# INSTRUCTIONS TO FOLLOW
Any picture in the data below should be skipped, while every line is repeated exactly.

# RECORD EXTRACTS
=-=-=-=-=

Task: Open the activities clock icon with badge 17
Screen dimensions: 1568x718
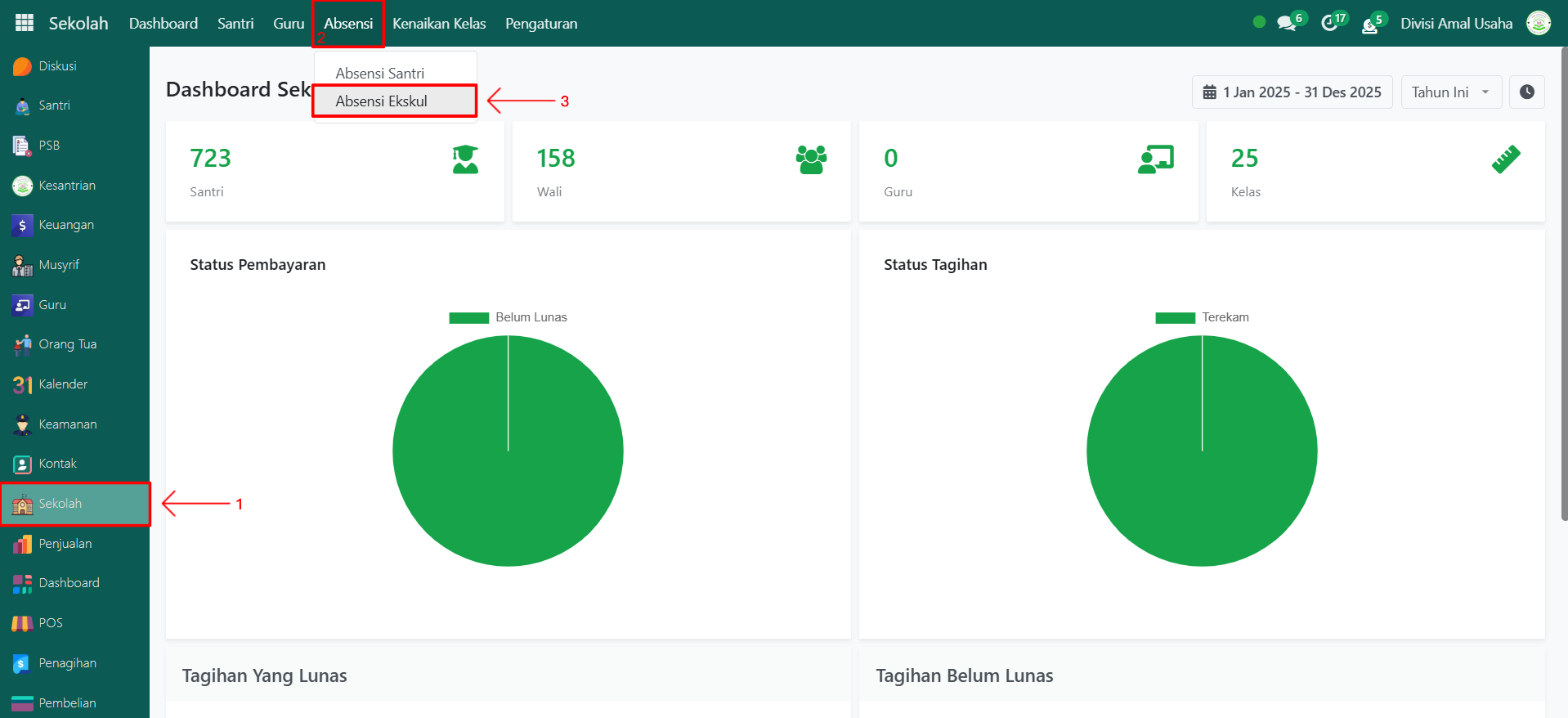Action: (1330, 24)
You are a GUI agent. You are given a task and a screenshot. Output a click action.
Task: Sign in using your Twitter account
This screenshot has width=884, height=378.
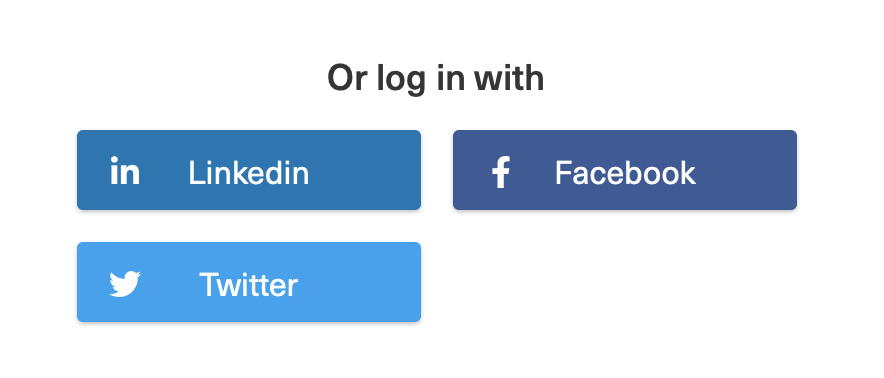point(249,282)
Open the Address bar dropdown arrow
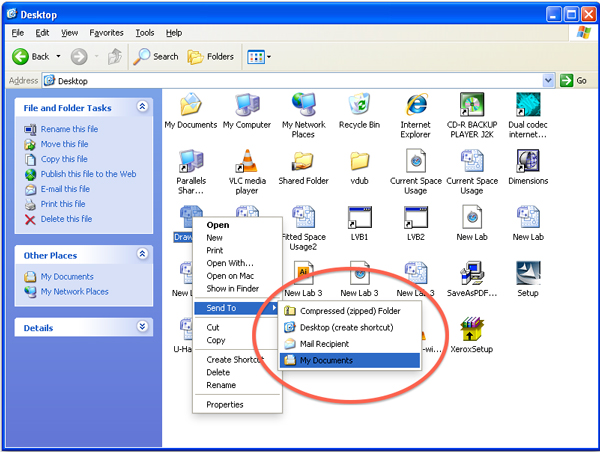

=-=-=-=-=

# TASK RESPONSE
Task: Open the activities clock icon with badge 17
Screen dimensions: 1568x718
Action: (1330, 24)
You are a GUI agent. You are given a task and a screenshot. Output a click action.
Task: Sign in using your Twitter account
This screenshot has width=884, height=378.
point(249,282)
Open the Address bar dropdown arrow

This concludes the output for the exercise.